Dar to explore new option to repatriate refugees

DAR ES SALAAM: Tanzania announced Monday plans to conduct political dialogues with its neighboring countries as an attempt to secure a better option of sending back all the remaining refugees.

President Samia Suluhu Hassan told the Chief of Defence Forces (CDF) Gen. Jacob Mkunda in Dar es Salaam on Monday that there is a need for a proactive approach “given the changing dynamics in the refugee landscape”. President Samia was attending the 7th meeting between the CDF and commanders of the Tanzania People’s Defence Forces (TPDF) held in Dar es Salaam.

According to the Commander-In-Chief collaborative efforts with global refugee organizations (the UN refugee agency (UNHCR)) have been pursued, however, their efficacy has diminished over time.

“The government will intensify political dialogues to address the evolving challenges associated with the prolonged stay of refugees,” she said, agreeing to the need for a detailed survey to identify the level of refugees and asylum seekers in the country.

General Mkunda had expressed concern over existing “long-term” refugees and asylum seekers in the country, deeming it a potential threat.

He called for a specialized survey on refugees and advocated for concerted efforts to facilitate their return.

Initially, Tanzania had reached an agreement with neighbouring Burundi to voluntary repatriate all Burundian refugees from October 2019, the effort that was collaboratively organised with the United Nations.

However, details from the government indicated that between January 1, and December 30, 2023 a total of 138,149 asylum seekers were received in Tanzania and most of them coming from DRC, Rwanda and Burundi.

Gen.
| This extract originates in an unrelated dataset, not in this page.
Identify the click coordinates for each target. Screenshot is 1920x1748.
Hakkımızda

Mkunda said refugees are the country’s biggest security threat in the western regions.

The East African country has been receiving applications for asylum seekers and refugees from Burundi since 1972, Rwanda 1994 and DRC 1996. A total of 27,000 refugees from Burundi were not placed in refugee camps and instead the government decided to divide them into 73 villages in Kigoma region.

“The refugees and their families still continue to live in those villages using various methods to ensure that their descendants get Tanzanian citizenship through an unlawful process,” Gen. Mkunda told the President.

He insisted most asylum seekers have run to Tanzania due to economic reasons and not security.